**Exercise brief:**
List every proper name that appears in the blog excerpt below, including the names of a country, a magazine, and a tutorial.
***** Study text *****
That's me for this week, folks. Have a lovely week, and I'll catch you next weekend, same time, same place.
Hello good people of the internet world, thank you for dropping by today. I hope you've had a good week and enjoyed every moment of it. The days have gone cooler and there have been sprinklings of rain, but in general, the UK is still basking in the glorious summer we've had this year. I've almost forgotten about what it feels like in winter, and who knows what is to come with all the anxieties about global warming.
I wrote a tutorial for Bead and Jewellery Magazine in early 2017 called Sunflower Smile - to write the tutorial, I had to photograph the steps as I went along, and then, once the article was accepted, send the finished product to the magazine for it to be professionally photographed. The tutorial was published and the beads returned to me.
***** Entries provided *****
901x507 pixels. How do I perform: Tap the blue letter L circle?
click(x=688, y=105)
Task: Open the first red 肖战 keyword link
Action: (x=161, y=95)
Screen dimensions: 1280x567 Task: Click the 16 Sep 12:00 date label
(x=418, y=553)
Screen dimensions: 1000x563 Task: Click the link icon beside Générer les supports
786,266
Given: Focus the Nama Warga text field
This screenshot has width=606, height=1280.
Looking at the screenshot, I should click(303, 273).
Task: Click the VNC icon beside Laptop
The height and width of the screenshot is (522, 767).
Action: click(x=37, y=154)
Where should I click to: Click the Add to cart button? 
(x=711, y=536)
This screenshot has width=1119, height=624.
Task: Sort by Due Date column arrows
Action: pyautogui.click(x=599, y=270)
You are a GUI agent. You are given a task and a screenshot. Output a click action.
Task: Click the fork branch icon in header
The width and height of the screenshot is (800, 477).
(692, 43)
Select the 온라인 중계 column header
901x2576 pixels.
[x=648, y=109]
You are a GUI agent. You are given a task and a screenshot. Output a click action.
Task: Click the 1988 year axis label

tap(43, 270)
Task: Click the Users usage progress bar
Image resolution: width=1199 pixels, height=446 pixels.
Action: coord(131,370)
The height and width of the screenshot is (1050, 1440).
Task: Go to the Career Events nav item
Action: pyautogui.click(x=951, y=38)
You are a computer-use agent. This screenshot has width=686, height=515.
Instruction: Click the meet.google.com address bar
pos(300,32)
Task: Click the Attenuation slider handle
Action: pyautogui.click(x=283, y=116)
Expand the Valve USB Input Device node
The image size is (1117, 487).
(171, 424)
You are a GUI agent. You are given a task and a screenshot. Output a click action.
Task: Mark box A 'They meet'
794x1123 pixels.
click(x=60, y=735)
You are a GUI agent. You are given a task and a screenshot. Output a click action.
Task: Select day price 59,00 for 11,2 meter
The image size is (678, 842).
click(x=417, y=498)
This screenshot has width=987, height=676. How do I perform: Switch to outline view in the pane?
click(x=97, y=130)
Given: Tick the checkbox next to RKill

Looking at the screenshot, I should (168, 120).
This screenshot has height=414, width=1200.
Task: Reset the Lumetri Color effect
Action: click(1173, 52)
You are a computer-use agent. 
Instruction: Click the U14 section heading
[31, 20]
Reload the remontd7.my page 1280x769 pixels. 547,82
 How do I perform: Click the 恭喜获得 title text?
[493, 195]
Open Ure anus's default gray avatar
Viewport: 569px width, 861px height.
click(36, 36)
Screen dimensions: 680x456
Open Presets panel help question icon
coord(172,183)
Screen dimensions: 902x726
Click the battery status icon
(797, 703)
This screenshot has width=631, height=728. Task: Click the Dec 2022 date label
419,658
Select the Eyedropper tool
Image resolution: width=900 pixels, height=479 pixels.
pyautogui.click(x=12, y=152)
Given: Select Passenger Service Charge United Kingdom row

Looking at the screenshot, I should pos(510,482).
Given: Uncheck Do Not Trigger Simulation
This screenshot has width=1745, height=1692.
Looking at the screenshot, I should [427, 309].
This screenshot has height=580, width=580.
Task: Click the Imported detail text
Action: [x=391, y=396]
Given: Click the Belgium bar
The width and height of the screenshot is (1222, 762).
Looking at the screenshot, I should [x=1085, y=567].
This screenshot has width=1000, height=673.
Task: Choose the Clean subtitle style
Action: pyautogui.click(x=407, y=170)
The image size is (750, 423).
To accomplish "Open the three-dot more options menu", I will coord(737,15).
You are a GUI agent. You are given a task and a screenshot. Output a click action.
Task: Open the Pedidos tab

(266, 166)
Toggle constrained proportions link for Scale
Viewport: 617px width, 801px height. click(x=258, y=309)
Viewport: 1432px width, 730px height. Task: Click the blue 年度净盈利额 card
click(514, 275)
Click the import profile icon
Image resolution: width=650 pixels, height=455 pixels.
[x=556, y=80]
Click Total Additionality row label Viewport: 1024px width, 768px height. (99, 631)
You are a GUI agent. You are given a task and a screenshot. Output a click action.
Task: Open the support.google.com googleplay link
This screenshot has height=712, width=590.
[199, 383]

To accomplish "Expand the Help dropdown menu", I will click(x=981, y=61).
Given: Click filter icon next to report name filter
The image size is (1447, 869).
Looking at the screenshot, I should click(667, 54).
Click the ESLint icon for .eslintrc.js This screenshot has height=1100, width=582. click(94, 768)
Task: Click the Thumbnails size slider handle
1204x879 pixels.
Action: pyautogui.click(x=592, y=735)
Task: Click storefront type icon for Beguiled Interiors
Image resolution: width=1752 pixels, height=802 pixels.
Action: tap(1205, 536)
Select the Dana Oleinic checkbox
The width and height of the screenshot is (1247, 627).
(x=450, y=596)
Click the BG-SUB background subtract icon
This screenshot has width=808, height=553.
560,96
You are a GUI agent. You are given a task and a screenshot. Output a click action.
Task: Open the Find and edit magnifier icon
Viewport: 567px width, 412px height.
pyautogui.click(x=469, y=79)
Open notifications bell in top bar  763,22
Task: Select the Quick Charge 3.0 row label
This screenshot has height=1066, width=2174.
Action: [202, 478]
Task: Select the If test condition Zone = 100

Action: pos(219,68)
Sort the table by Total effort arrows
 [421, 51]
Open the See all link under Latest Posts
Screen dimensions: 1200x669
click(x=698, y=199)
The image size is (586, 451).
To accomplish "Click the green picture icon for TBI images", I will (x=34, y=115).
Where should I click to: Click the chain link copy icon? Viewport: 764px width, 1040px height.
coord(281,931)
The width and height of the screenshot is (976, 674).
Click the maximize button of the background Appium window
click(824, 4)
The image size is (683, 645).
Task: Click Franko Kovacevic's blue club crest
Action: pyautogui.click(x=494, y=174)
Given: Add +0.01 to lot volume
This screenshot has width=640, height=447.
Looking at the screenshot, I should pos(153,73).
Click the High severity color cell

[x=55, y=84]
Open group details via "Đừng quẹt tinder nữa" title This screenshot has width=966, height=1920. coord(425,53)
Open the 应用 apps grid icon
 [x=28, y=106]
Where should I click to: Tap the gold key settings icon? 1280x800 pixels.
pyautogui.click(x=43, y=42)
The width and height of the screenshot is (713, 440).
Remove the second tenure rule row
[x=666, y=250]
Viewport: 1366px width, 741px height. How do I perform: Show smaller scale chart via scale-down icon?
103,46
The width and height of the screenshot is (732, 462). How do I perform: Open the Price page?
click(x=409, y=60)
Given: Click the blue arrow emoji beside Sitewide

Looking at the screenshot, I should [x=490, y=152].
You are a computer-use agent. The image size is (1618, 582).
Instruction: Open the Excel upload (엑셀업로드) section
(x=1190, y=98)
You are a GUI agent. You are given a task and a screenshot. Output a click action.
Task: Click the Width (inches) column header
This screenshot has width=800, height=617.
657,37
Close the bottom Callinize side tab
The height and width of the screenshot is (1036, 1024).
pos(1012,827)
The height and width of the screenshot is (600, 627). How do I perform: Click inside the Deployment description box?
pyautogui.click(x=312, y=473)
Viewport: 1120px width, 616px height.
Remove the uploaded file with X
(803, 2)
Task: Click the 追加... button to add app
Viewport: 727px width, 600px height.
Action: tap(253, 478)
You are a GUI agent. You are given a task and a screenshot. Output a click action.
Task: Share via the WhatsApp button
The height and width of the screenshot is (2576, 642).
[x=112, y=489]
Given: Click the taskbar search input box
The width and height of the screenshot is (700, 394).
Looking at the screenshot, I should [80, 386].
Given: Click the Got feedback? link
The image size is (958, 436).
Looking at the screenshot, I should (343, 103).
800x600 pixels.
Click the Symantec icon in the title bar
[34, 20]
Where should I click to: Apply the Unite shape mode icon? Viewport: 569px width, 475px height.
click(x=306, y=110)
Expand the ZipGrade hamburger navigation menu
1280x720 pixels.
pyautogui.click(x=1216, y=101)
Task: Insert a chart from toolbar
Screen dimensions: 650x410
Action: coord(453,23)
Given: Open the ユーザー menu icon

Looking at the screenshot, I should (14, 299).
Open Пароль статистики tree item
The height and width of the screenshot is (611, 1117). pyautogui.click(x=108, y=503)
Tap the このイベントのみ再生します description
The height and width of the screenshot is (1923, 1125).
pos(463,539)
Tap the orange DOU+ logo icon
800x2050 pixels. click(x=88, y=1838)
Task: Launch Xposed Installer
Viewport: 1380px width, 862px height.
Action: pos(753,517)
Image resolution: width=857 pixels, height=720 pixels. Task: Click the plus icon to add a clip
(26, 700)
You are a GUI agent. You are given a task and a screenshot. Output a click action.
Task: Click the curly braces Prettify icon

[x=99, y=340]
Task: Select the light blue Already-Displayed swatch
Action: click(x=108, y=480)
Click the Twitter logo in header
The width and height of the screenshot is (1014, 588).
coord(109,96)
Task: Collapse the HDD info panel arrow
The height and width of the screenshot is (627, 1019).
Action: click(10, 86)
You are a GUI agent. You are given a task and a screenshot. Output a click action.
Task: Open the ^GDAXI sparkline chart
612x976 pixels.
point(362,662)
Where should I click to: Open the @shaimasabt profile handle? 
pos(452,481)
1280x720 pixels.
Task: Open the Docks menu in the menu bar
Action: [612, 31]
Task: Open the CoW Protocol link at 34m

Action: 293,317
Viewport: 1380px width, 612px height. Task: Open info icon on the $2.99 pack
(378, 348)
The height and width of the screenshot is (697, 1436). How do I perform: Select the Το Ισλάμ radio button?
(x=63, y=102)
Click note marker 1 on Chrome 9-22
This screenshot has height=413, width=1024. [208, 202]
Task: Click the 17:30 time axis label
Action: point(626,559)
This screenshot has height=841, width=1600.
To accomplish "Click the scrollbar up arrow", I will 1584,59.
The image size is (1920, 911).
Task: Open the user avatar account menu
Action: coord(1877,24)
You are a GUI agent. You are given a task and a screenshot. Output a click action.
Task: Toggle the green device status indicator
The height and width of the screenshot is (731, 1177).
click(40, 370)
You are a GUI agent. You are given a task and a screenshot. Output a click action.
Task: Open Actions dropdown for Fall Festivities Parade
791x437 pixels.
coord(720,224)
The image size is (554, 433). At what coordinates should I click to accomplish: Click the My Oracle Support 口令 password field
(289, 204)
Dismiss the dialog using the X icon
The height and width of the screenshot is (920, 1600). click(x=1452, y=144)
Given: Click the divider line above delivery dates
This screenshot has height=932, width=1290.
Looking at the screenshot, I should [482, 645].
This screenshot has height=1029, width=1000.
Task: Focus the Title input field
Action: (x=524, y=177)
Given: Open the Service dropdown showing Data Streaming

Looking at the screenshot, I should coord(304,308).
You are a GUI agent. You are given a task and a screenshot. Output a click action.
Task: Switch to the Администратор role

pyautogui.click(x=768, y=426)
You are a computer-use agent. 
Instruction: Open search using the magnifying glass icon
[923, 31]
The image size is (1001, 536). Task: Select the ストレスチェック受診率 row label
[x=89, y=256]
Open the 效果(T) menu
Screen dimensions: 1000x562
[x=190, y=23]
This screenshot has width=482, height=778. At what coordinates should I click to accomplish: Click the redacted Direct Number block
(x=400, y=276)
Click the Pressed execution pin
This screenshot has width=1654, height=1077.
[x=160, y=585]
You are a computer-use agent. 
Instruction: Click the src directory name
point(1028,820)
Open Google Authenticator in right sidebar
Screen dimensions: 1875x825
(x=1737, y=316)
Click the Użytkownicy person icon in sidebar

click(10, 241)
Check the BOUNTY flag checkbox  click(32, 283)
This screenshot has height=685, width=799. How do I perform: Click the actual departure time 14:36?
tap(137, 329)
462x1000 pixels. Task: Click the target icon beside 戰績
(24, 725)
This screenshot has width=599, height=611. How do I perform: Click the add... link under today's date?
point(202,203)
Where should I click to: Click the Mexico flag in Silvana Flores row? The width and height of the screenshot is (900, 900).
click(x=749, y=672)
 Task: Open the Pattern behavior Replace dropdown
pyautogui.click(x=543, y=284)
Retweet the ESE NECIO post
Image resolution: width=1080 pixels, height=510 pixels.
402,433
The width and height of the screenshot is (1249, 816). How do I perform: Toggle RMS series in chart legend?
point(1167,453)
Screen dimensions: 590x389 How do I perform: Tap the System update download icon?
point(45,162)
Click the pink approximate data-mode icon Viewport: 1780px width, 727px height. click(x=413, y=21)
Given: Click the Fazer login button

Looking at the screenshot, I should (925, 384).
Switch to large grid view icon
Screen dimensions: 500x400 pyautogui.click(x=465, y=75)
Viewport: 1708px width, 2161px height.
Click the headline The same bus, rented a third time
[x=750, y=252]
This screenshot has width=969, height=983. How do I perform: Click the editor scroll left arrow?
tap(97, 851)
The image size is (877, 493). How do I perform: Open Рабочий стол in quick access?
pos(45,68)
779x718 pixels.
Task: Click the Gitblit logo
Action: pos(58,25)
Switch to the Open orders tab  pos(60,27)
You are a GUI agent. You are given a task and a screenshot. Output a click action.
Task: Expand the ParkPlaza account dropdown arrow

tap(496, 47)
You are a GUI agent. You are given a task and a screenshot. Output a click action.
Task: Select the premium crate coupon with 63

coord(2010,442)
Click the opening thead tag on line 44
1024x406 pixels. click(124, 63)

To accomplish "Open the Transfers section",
*****
**Answer section:**
UK; Bead and Jewellery Magazine; Sunflower Smile